Tuesday, January 5, 2010

A Response

Last night I attended the WPA-sponsored panel/town hall/free-for-all “Running for Cover(age)” with Kriston Capps, Isabel Manalo, Jeffry Cudlin, and Danielle O’Steen. This discussion was held in response to recent articles (WaPo and AiA) and a Facebook exchange about collector Mera Rubell’s whirlwind studio visit tour of the DC area.

Well, what did I think? I am a newcomer to our nation’s capital city, so I am loathe to step on any tender toes lest I cross myself off the local art list before I even get onto it. That said, the audience was full of a bunch of whiny-assed arts professionals!

Why such a combative relationship with local media? True, arts coverage is given few column inches and tends to have a national/institutional focus , but it’s not as if this situation is much different from that found in any other city. Our newspapers are under the knife, and arts coverage is an easy pound of flesh to give up. (For instance, the Los Angeles Times no longer has stand-alone book review or arts sections {much less a daily local news section!} despite being in a center of art production and display….it’s now all lumped together into a general culture section once a week.) Art workers here need to accept the power of the Post to direct viewers and audiences, and at the same time look to themselves to solve their own problems. Someone in last night’s audience suggested an artist run publication. Makes sense to me based on what I've seen elsewhere. Texas has Glasstire, Chicago has Bad at Sports, LA has Artillery. DC needs its own smart, local outlet, too.

Notice I didn’t put New York in that list. That’s because every other complaint I heard last night was directed at the NYC-art-media-money complex. Old chestnuts such as: Why do our young artists leave for Brooklyn? Why doesn’t our art scene have a Chelsea equivalent? Why does New York media treat us as unimportant and second class? Why didn’t ArtForum review my show?
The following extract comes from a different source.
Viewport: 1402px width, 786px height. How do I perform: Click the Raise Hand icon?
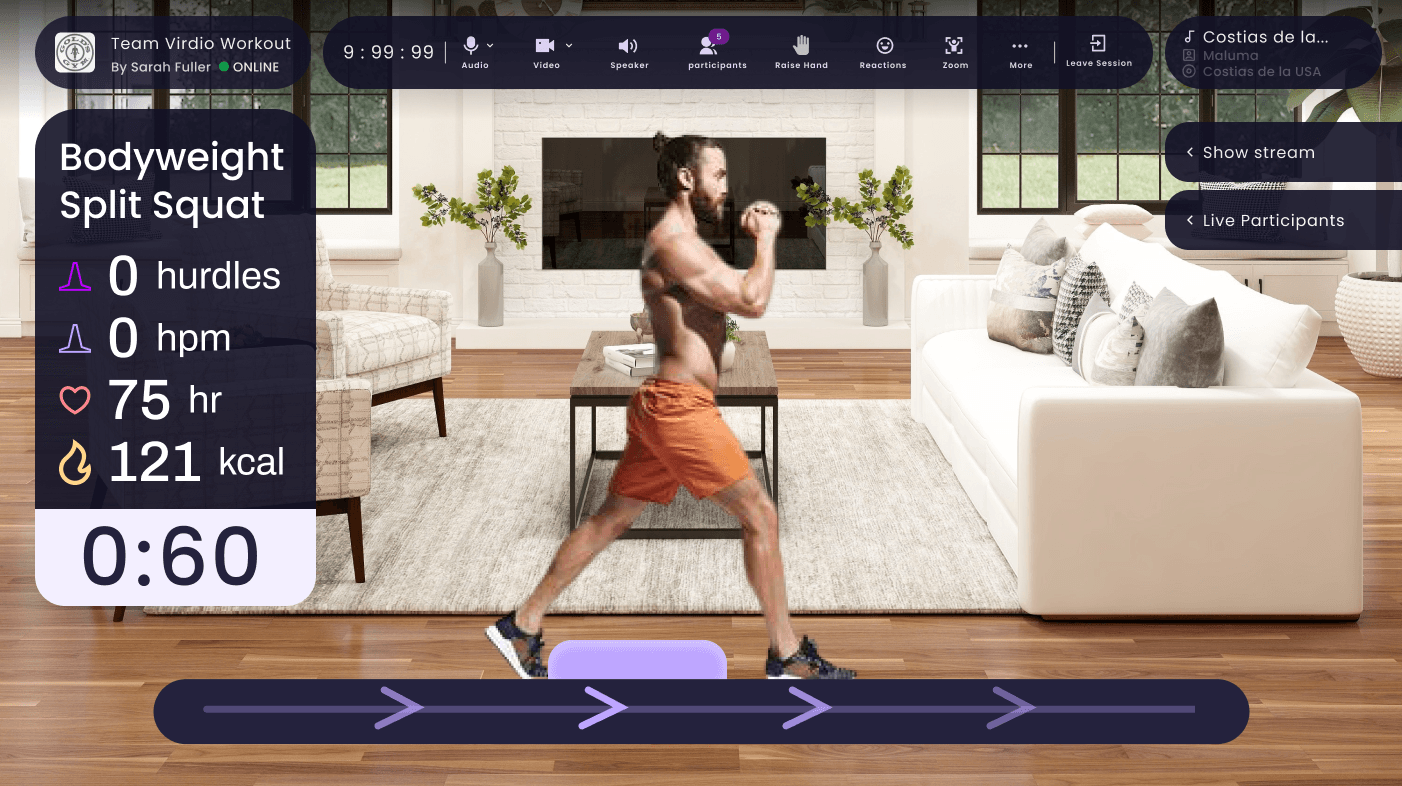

As if these complaints are original, unique, or limited to DC. New York media treat us as provincial because they themselves are provincial. ArtForum gives only the briefest of nods to the other major art centers in this country, and barely acknowledges the West Coast or the South, so of course it’s not going to cover DC in detail. Young artists leave for New York because 1) maybe it’s closer than LA or Chicago, and 2) it appears from afar that it will be much easier to make and show work there. In reality, it’s really freaking hard to make and show work anywhere, including a cold, crappy loft in Brooklyn. Every city has its own special challenges for artists, and anybody who says otherwise is kidding themselves. DC art workers, realize that you are not in New York. You have your own thing going here, that is unique to here, with many jurisdictions, out of the way art spots, make-shift studio space, and the long shadows of museums of international stature. Use your special challenges as strengths and uniting factors, not as reasons to bitch and moan.

Raise your own flag, as Bjork would say.

1 comment:

wideningthei said...

I really wanted to go to that, just couldn't make the schedule work, so thanks for posting your thoughts. I like the rallying cry of using our special challenges as strengths. And it's true, each spot has its own particularities and challenges.